Monday, November 28, 2016

Thankful for a “Loving” Decision



Thanksgiving is a holiday that encourages us to be grateful for the blessings we’ve been given. So Thanksgiving weekend seems an apt time to discuss Loving, a film that celebrates both love and political progress. I’ve long been aware of Loving v. Virginia, the case that led the Supreme Court, back in 1967, to roundly reject the notion that any state could ban marriage between persons of different races. Loving v. Virginia grew out of the prosecution of a young Virginia couple, Richard and Mildred Loving, for the crime of being married, in violation of the state’s Racial Integrity Act of 1924. He was white; she was black. They wed in nearby Washington D.C., but were pulled from their bed and jailed after they set up a household in their Virginia hometown.

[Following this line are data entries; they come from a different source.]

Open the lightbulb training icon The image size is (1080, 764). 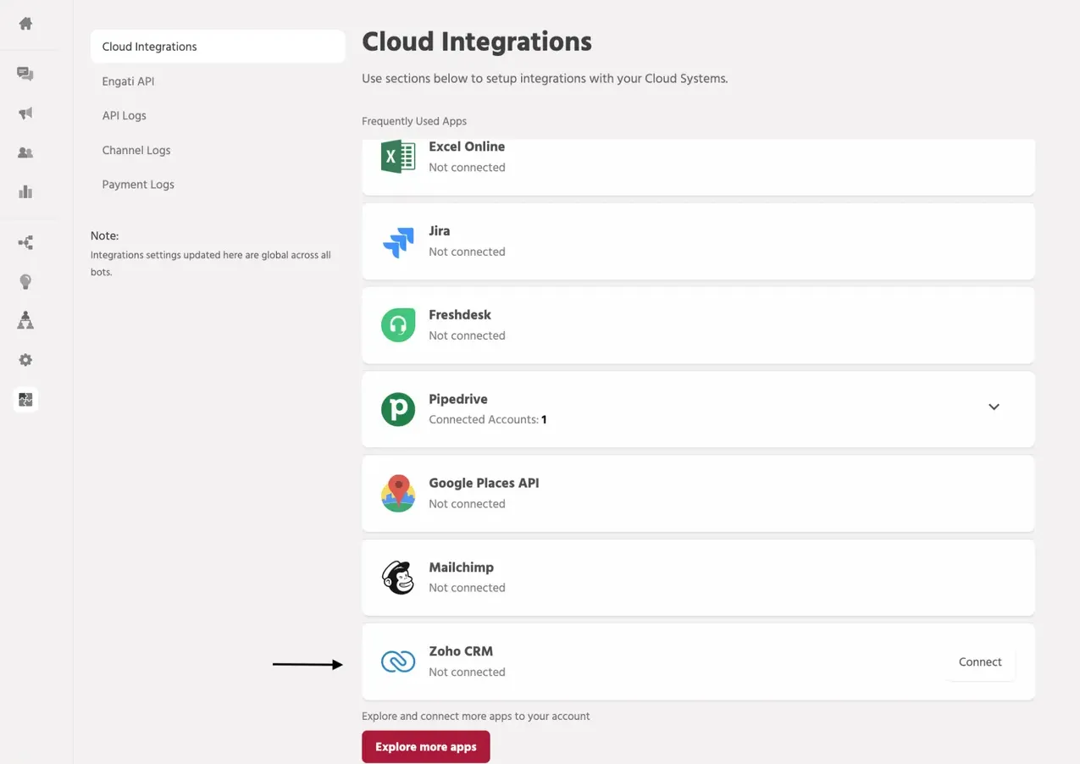click(x=25, y=282)
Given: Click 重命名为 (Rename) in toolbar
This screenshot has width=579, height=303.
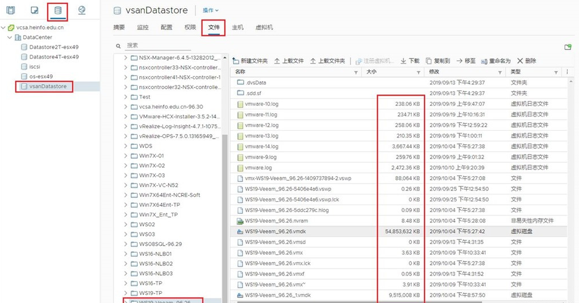Looking at the screenshot, I should (x=495, y=61).
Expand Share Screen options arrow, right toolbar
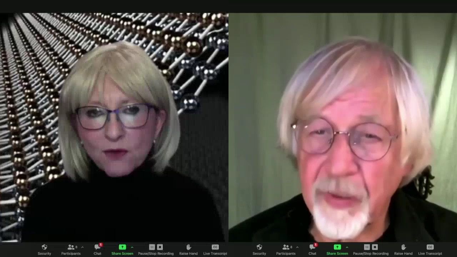 pos(347,247)
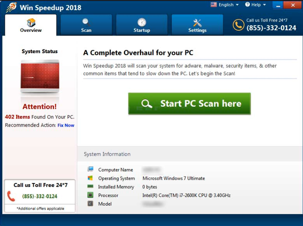Click the Installed Memory chip icon
Viewport: 303px width, 226px height.
(x=90, y=187)
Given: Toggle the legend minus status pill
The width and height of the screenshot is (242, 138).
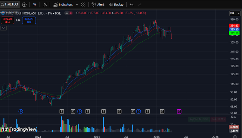Looking at the screenshot, I should point(67,13).
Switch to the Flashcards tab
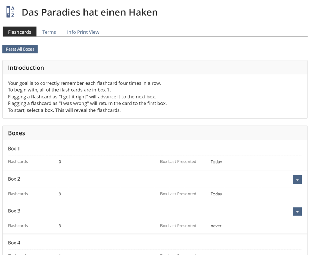311x255 pixels. (20, 32)
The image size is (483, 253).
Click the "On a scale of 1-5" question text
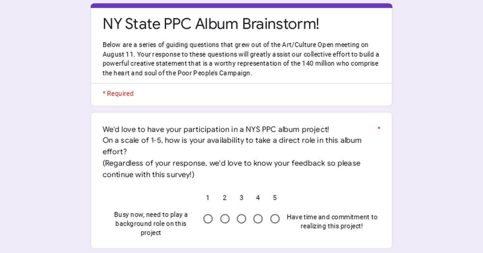[x=232, y=141]
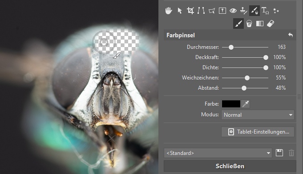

Richard and Mildred were by no means rabble-rousers, nor campus intellectuals with something to prove. Rather, they had both grown up in a workaday rural enclave where blacks and whites mixed easily The Virginia countryside was a place of quiet beauty where a hard-working man like Richard (a bricklayer) could  buy a plot of land and -- with his own hands -- build a house for himself and his family. The new film, shot in the very place where a hugely pregnant Mildred was locked for days in a jail cell, conveys the simple desires of two unassuming people who will not stop loving one another, no matter what the law mandates.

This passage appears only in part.